Many backyard birders don’t realize that hummingbird nectar will begin to ferment as soon as it is mixed and becomes contaminated. That contamination may come from the smallest fleck of bacteria or fungus in the feeder’s reservoir or feeding ports, on a spoon used to stir the nectar or from the bill of a sipping hummingbird. In fact, as soon as one hummingbird takes a sip from the cleanest, freshest nectar feeder, that nectar is contaminated and begins to spoil.
Fortunately, fermentation proceeds very slowly at first, and even though the nectar has been contaminated, it is still perfectly fine for hummingbirds to drink. The more hummingbirds that sip at the nectar, however, the more contaminants there will be introduced to the solution. At the same time, even more nectar will be consumed by the greater numbers of birds, so the spoilage is still kept minimal because the nectar can be drunk quickly, before the fermentation reaches dangerous levels.
It is when large nectar feeders are visited by only one or two hummingbirds that severe problems can arise. In these cases, the nectar still becomes contaminated by the birds, but the fermentation can spread more quickly than the nectar can be drunk. Gradually, the nectar will turn cloudy or show dark spots or milky swirls, and there may be a sour odor around the feeder. Insects and pests are more easily attracted to a fermenting feeder, and as the nectar spoils, it can thicken and crystallize, clogging feeding ports.
Exactly how long nectar can last once it is in a feeder will vary depending on the size of the feeder, the number of birds that visit and the local climate. If a feeder is very busy and visited by dozens of hummingbirds, it is unlikely that the nectar will get dangerously fermented before a refill is required. In less busy areas, however, nectar should be changed every 5-7 days, even if it shows no immediate signs of fermenting or spoilage. During the hottest summer days, nectar will not last more than 2-3 days before it can be dangerous to hummingbirds. Using smaller feeders with frequent refills and cleanings is the best way to be sure no hummingbirds are at risk from spoiled nectar.
Storing Excess Nectar
Instead of using larger feeders and taking the risk of having nectar ferment before it can be drunk, many backyard birders will mix up larger quantities of nectar and store it in their fridge until they need it to refill their feeders.
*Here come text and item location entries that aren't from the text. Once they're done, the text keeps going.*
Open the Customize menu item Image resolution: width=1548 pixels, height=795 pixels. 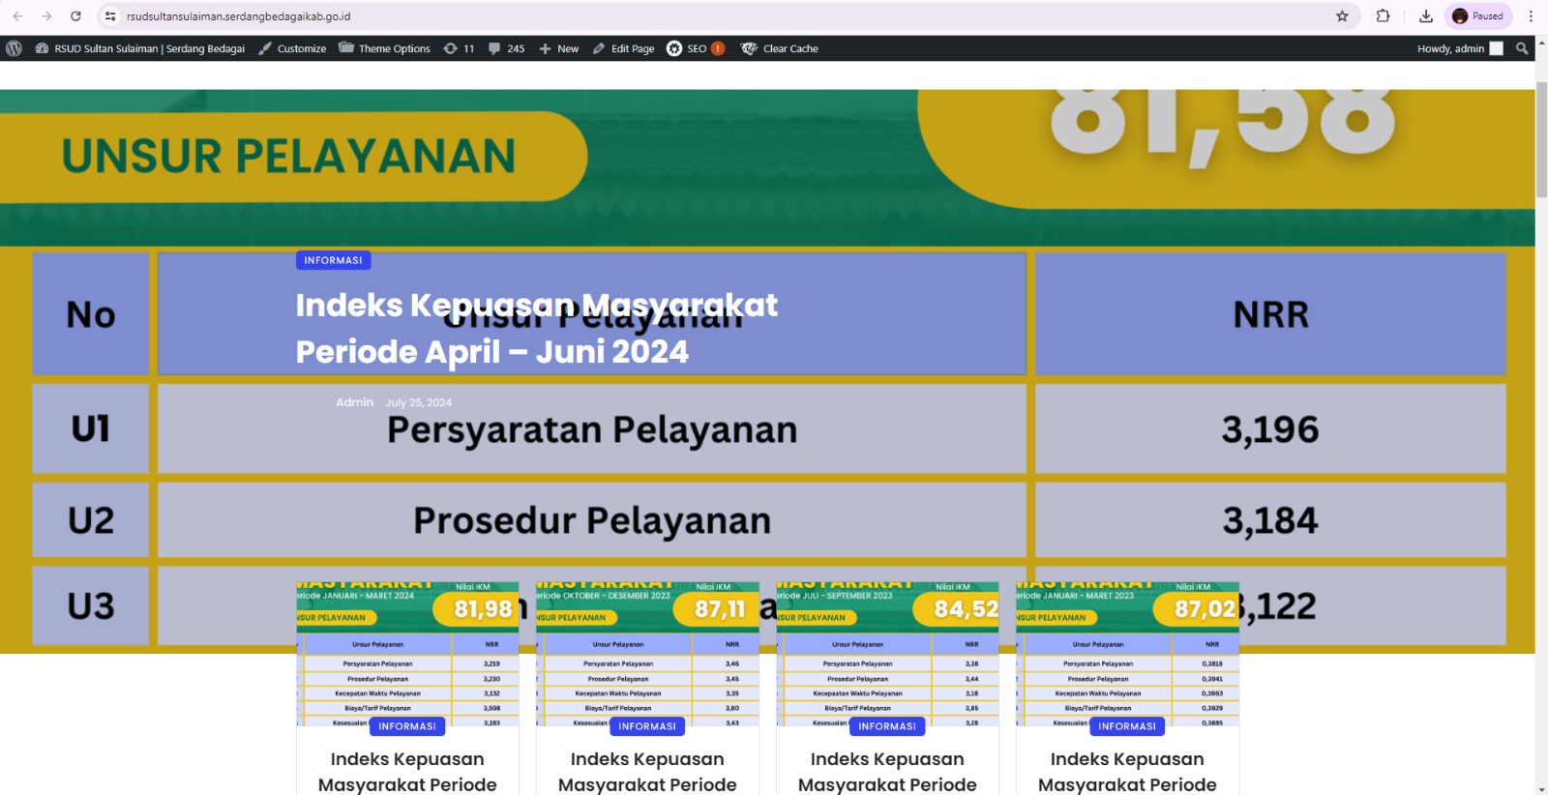[x=292, y=48]
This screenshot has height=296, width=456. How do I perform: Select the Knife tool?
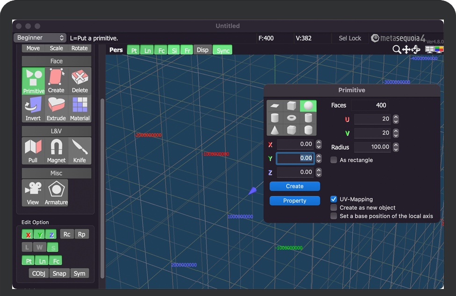[80, 151]
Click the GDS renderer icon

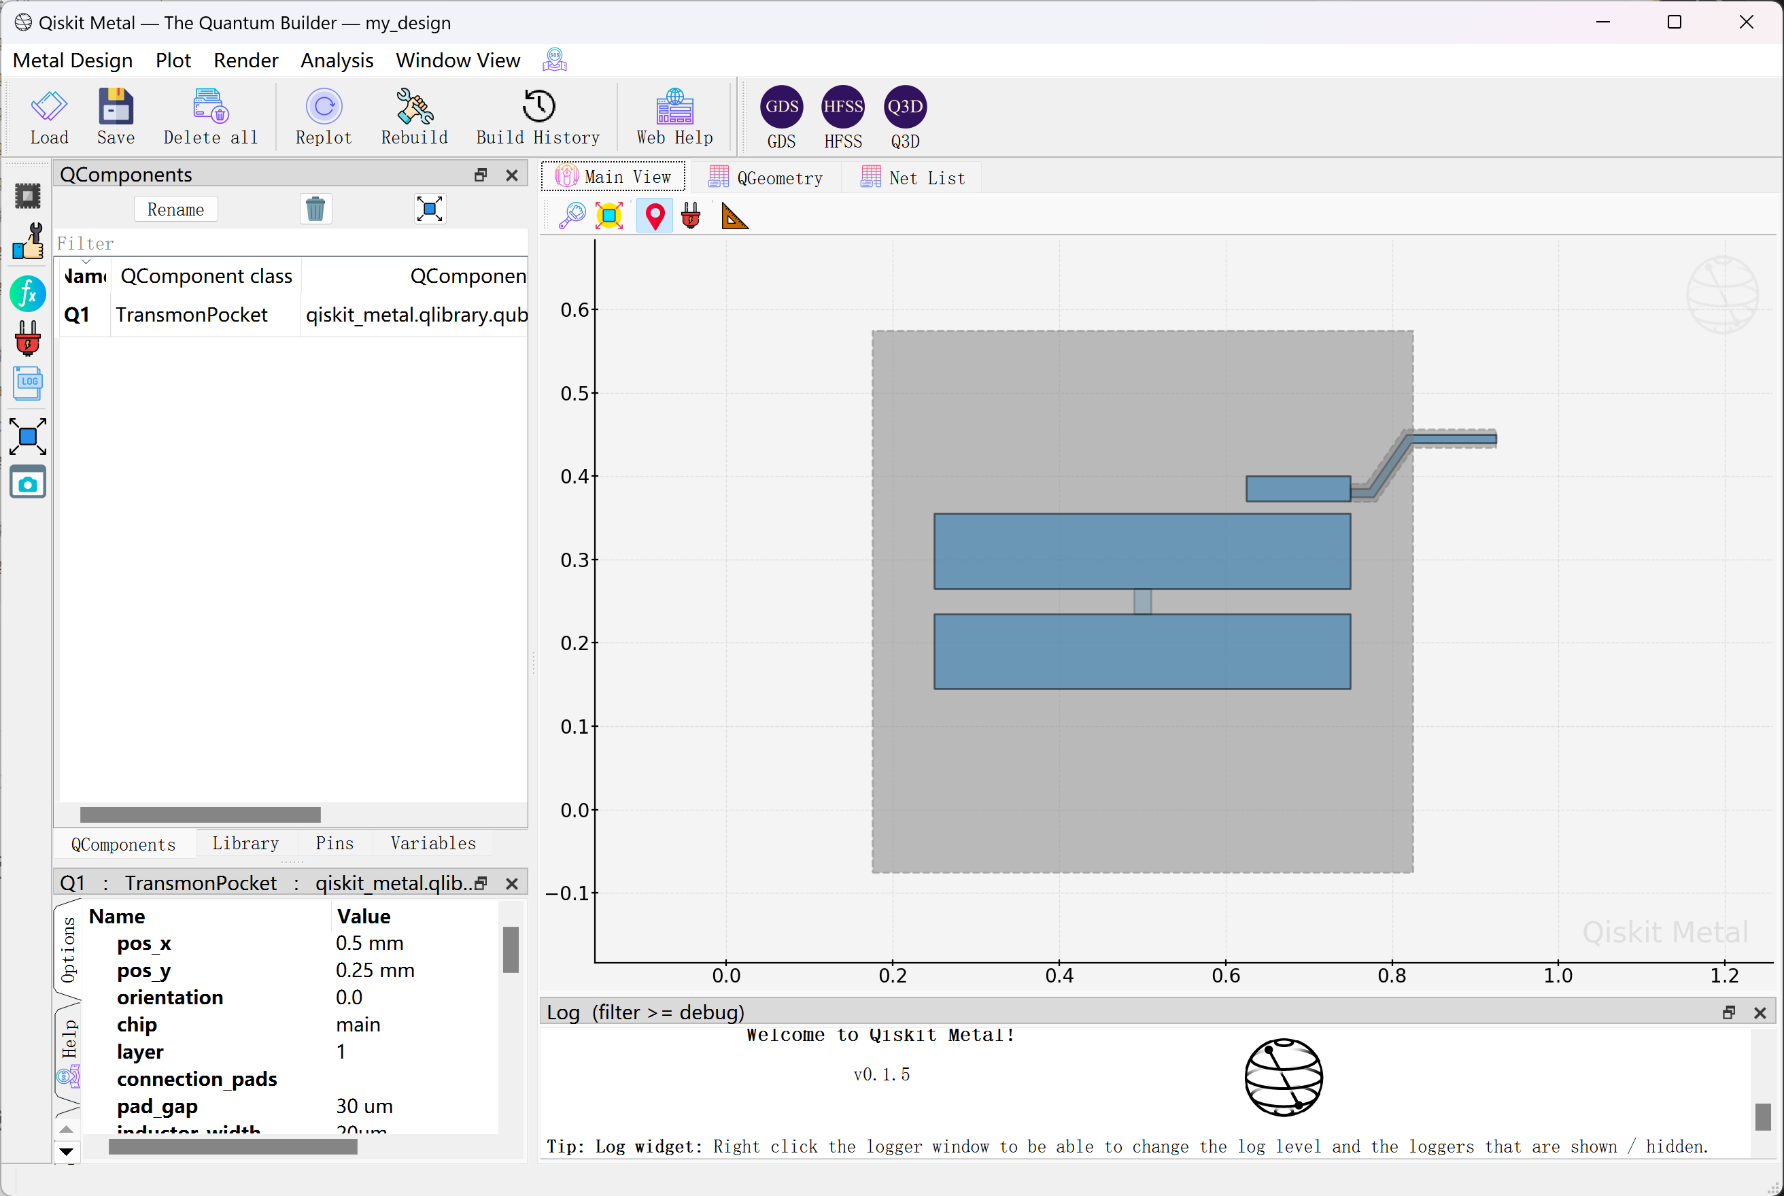click(781, 108)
This can keep nectar fresh and suitable for almost twice as long – stored in the fridge, nectar can last 10-14 days, but should still be carefully checked for any signs of contamination before it is used. Freezing nectar can help it last even longer, up to 30 days, but it must be fully thawed and liquid before being added to any feeders.
Keeping Nectar Fresh
There are several ways to keep hummingbird nectar fresh as long as possible…
- Thoroughly wash and sterilize feeders with every refill to prevent any cross-contamination, and be sure to clean out the nooks and crannies of feeding ports or insect guards.
- Opt for smaller feeders that birds can empty out quickly before fermentation accelerates, but do not neglect cleaning these feeders every time as well.
- Store extra nectar in the coldest part of the fridge, on a low shelf at the back. Clearly mark the container as hummingbird nectar – not for humans – to prevent any mixups!
- Hang hummingbird feeders where they will be shaded during the hottest afternoon sun so the nectar will not ferment as quickly.
Hummingbird nectar will always go bad, but by understanding what makes nectar spoil, you can easily take steps to make it last as long as possible so hungry hummingbirds don’t have to go far for their next sweet sip.